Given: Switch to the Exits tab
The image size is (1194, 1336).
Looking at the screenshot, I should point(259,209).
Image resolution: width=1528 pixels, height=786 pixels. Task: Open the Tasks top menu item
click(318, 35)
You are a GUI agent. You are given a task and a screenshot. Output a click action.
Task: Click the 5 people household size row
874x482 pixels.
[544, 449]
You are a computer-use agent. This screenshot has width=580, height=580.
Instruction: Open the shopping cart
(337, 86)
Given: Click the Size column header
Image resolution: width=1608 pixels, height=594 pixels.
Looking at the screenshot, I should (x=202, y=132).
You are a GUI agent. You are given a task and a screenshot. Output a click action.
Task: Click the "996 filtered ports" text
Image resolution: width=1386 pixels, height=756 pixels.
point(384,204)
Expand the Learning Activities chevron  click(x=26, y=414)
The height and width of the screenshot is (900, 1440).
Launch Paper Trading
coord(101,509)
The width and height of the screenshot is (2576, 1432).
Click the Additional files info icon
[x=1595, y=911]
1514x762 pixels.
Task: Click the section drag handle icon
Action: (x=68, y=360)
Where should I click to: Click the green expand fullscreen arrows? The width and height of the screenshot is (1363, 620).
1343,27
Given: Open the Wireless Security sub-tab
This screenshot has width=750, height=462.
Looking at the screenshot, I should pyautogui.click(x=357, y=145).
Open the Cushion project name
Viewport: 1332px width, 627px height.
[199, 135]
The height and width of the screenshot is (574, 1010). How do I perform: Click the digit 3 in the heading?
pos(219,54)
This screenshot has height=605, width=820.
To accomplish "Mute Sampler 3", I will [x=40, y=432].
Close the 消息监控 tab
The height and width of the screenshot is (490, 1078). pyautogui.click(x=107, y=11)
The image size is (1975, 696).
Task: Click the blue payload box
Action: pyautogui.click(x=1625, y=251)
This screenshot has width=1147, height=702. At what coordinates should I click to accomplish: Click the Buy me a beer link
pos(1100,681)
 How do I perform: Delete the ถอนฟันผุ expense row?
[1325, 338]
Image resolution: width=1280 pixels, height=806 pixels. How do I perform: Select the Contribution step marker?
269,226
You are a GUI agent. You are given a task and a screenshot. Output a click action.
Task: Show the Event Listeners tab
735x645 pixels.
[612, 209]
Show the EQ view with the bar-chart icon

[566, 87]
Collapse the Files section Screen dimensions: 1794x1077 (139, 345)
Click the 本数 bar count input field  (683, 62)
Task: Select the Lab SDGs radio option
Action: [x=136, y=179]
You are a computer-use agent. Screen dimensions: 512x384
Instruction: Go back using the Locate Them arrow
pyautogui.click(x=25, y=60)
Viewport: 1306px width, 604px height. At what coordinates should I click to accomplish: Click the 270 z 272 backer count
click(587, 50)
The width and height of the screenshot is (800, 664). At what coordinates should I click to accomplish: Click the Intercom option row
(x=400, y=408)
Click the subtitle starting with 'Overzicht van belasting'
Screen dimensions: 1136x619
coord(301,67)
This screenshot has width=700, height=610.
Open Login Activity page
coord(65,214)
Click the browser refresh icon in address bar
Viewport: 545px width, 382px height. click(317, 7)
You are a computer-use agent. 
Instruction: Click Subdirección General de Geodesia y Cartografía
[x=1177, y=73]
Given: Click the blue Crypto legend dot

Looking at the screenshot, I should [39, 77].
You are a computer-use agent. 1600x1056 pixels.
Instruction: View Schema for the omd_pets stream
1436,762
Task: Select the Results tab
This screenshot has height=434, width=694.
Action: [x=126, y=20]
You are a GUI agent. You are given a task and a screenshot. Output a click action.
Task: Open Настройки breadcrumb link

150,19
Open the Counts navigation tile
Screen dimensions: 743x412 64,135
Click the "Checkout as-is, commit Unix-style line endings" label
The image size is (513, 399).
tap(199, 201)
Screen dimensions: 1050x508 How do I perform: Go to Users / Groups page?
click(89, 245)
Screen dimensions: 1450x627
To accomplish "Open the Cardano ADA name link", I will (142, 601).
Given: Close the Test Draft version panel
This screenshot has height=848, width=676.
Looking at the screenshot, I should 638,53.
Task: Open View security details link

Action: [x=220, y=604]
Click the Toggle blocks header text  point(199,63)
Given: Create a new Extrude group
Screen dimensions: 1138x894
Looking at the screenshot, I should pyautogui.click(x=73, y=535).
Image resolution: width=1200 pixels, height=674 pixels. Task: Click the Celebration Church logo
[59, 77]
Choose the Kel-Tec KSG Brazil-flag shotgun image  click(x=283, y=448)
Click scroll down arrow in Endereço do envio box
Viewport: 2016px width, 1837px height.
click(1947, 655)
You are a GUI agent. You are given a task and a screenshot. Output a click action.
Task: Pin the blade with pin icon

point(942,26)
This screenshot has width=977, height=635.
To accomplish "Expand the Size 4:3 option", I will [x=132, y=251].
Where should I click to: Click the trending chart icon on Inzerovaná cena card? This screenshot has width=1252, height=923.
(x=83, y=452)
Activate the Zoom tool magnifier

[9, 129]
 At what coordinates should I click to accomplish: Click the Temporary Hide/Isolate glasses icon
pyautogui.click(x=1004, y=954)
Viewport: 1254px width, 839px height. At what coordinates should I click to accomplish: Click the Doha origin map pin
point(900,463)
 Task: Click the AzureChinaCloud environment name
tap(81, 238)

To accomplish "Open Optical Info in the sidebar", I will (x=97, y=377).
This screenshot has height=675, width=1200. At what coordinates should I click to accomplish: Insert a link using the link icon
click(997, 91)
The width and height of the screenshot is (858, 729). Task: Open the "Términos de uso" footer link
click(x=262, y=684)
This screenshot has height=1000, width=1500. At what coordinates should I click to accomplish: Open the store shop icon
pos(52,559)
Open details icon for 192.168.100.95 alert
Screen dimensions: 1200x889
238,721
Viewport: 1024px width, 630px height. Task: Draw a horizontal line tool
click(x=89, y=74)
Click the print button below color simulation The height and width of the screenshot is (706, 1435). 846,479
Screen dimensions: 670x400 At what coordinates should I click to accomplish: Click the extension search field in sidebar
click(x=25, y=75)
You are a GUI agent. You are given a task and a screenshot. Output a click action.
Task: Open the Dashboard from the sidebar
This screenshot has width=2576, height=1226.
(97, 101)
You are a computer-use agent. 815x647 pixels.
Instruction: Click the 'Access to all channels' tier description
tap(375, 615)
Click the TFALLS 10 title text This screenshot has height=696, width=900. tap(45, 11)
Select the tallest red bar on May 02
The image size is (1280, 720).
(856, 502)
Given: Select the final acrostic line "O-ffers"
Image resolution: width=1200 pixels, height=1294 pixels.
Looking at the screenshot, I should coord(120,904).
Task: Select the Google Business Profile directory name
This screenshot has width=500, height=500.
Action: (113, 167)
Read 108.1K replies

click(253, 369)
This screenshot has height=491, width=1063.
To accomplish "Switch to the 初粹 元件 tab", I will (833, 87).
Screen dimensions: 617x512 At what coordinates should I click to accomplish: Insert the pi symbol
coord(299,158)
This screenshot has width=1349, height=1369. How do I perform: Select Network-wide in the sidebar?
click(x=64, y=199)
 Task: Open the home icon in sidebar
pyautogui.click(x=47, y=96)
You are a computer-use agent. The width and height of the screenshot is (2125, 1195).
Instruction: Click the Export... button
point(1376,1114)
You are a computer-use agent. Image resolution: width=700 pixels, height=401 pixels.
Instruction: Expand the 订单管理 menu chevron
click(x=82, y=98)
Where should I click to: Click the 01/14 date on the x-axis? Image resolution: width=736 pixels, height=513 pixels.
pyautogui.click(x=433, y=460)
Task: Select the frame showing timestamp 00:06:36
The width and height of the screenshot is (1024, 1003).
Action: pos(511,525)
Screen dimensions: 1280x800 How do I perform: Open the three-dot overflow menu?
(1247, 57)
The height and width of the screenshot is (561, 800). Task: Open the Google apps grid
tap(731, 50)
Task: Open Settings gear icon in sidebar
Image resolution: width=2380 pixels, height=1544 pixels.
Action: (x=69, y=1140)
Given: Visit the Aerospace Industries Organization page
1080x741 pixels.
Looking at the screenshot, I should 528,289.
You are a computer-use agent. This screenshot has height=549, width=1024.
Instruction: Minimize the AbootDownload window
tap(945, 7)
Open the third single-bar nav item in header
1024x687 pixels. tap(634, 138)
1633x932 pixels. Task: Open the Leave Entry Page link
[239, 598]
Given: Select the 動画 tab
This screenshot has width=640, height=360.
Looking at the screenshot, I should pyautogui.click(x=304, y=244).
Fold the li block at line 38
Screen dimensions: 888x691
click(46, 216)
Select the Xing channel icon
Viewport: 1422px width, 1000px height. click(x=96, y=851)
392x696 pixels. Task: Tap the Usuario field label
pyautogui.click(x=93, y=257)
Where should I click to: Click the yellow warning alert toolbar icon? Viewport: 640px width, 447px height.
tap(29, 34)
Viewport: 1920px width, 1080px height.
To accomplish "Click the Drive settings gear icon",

* * *

→ WHAT IS NEEDED:
Render the records as a Markdown table with the columns Row and Line, starting at the line that contains "Task: Click the AzureChinaCloud" and ending at the line that contains "click(997, 91)", with blank lines left out.

→ TASK RESULT:
| Row | Line |
|---|---|
| 1 |  Task: Click the AzureChinaCloud environment name |
| 2 | tap(81, 238) |
| 3 | To accomplish "Open Optical Info in the sidebar", I will (x=97, y=377). |
| 4 | This screenshot has height=675, width=1200. At what coordinates should I click to accomplish: Insert a link using the link icon |
| 5 | click(997, 91) |